Alina Bako - Literary Geographies - 2020/6
Alina Bako - Literary Geographies - 2020/6
Alina Bako - Literary Geographies - 2020/6
In her article published in Literary Geographies 6(1), ‘The Cube of Loneliness: Literary
Geographies in Isolation’, Sheila Hones inquires whether literary geography can properly
‘respond to social isolation’. The fact that works of fiction offer concrete and multiple spatial
patterns implies, according to the author’s vision, a possible escape from isolation, even when
we are ‘inhabiting a cube of loneliness’ (Hones 2020: 13). The state of isolation is experienced
differently, however, not only according to the individual and his spiritual features, but also
on the level of the community and of the mentality generated by the geographic space to
which he belongs. In keeping with this assertion, the present essay tackles, through a short
geographic-historical-literary excursion, the manner in which isolation has functioned in the
South-Eastern European area, in the Balkans, and more specifically, in Romania.
Thus, within the Romanian collective consciousness, any epidemic leads to a narrative
pattern generated by the plague that hit Walachia in 1813. Also referred to as ‘Caragea’s
plague’, in reference to the ruling prince of the time, the epidemic that haunted Constantinople
is described in literary texts as a major point of reference. An important account of the age is
offered by the writings of Ion Ghica, an author and political figure (three times Prime
Minister) who took active part in the revolution of 1848 which sought the unification of the
principalities of Moldova and Wallachia under a single ruler. Ghica had acted as a negotiator
for the prevention of the entrance of the Russian Army into the territory of the Romanian
principalities. Consequently, he was an astute observer of not just Romanian society of the
beginning of the nineteenth century but also Istanbul. His letters to Vasile Alecsandri, another
militant author of the age, prove a proper knowledge of the situation generated by the
epidemic that had ravished the population. The letters, which were written in London,
mention that
the plague struck the country in successive waves, but the Romanian annals do not
mention a more terrible illness than Caragea’s plague! Never did this disease make as
many victims! Up to 300 people used to die daily and it is believed that the number of
deaths in the entire country surpassed 90,000. Contagion was so high, that the tiniest
contact with an infected household brought death to an entire family, and the progress
of the disease was so violent, that an individual struck by the plague was a doomed
individual. (Ghica 1978: 23)
Quarantine and isolation are also mentioned when Ghica describes how the ruling prince had
to self-isolate between 25th November and 12th December (Nistor 1946: 357). Historical
documents mention spaces such as the Văcărești monastery, Băneasa, Colentina being turned
into quarantine facilities, and access to the city being limited. Access was consequently
permitted only in locations such as the Mogoșoaiei Bridge or the Herăstrău Park, the Cleiului
Bridge or Târgoviștei Road, the Calicilor Bridge or the Antim Road, the road from Izvorul
Filaret and the Șerban Vodă Bridge (Nistor 1946: 398).

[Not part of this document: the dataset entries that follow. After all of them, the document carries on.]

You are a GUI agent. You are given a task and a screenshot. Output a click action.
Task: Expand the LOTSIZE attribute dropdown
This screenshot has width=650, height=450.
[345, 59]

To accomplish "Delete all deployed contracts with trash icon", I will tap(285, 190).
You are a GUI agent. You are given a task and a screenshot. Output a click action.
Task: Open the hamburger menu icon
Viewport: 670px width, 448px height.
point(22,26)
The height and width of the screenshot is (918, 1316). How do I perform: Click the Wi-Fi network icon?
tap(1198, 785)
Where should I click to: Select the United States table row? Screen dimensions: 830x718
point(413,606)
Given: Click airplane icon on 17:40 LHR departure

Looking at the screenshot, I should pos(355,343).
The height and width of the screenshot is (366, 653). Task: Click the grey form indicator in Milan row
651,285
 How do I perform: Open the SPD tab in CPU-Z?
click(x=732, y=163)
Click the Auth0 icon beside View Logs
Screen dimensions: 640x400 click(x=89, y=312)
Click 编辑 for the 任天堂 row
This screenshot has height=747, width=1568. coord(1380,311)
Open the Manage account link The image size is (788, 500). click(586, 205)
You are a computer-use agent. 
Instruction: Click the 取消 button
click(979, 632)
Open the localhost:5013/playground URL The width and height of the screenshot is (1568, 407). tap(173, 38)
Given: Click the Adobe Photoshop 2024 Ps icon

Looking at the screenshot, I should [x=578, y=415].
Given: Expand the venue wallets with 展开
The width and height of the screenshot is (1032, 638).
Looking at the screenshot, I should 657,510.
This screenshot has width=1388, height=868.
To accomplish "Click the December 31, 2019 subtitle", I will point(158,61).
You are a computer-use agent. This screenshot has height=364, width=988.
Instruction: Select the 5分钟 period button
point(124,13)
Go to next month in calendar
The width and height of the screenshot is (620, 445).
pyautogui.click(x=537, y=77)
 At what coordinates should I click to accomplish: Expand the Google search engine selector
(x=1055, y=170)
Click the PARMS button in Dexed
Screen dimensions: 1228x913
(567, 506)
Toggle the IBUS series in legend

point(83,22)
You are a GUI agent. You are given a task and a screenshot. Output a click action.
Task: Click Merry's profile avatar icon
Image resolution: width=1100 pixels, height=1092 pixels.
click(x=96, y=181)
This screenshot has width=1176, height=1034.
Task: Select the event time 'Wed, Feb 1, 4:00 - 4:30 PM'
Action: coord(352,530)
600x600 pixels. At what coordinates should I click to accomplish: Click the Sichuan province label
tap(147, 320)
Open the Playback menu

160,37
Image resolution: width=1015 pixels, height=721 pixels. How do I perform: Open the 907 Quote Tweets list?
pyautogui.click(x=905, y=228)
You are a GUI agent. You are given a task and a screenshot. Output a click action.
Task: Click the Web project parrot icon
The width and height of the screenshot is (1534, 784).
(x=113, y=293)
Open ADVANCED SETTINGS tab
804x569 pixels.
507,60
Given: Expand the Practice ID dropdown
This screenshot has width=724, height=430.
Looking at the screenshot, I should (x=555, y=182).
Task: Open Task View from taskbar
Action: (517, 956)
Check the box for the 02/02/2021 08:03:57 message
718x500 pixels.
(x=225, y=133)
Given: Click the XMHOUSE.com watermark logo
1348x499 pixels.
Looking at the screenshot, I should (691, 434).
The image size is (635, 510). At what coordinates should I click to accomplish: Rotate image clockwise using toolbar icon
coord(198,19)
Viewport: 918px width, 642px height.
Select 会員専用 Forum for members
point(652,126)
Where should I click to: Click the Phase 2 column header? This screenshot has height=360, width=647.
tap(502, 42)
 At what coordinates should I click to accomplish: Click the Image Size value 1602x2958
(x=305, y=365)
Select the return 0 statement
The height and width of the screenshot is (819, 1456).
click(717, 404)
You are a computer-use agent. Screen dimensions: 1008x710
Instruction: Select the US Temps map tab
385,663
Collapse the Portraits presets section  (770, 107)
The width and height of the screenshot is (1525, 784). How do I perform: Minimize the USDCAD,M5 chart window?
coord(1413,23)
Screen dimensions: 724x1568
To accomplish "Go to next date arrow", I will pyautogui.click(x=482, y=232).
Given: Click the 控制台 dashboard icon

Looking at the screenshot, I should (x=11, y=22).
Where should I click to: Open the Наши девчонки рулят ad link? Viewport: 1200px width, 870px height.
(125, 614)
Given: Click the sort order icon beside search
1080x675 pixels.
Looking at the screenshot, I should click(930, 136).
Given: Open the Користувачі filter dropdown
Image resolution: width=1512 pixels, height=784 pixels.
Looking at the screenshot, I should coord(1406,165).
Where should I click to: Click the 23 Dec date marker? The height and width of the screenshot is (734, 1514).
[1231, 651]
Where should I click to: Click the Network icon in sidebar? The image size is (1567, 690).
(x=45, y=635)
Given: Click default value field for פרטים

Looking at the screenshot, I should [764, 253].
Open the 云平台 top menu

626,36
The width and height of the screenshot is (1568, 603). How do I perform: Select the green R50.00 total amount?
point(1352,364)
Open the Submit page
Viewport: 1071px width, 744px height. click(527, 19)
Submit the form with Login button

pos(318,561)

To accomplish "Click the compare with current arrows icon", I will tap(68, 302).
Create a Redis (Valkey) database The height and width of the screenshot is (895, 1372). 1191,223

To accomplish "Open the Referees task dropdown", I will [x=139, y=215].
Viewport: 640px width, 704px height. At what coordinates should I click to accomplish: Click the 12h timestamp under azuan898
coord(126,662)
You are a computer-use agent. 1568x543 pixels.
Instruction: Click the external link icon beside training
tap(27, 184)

However, in the Romanian principalities quarantine was legally enforced only as late as
1833, along with the first law that took up a constitutional role, the Regulamentul organic
(Organic Regulation) (Negulescu and Alexianu 1944). Looking at official documents we can
remark that two large spatial centres begin to polarize. On the one hand, Constantinople
represented the Orient, where epidemics originated and was thus understood in malefic terms.
On the other, Bucharest was seen as a protected space but one that was subject to invasion
by the destructive Orient, represented by the plague and the Phanariot ruler. (The Phanariotes
– a denomination derived from the Phanar (Fener) neighbourhood of Constantinople – were
appointed by the sultan to the throne of the Romanian principalities and considered vassals
to the Ottoman Empire.) Robert T. Tally Jr points out that
[t]he figural use of the verb ‘orient,’ which once meant ‘to turn towards the east,’ is itself
a sign of the interplay between writing and mapping. The storyteller, like the mapmaker,
determines the space to be represented, selects the elements to be included, draws the
scale, and so on. In producing the narrative, the writer also produces a map of the space,
connecting the reader to a totality formed by the narrative itself. In a sense, all
storytelling is a kind of mapping. (Tally 2008: 2)
From this perspective, in the Middle Ages and later on, up into the nineteenth century, the
Ottoman Empire was perceived by Romanians as a source of anguish and a bringer of
epidemics. We can observe that in the Romanian collective consciousness, the conceptual
map of South-East Europe identified the Orient through its exoticism, with a regime of
disease that was brought in by foreigners.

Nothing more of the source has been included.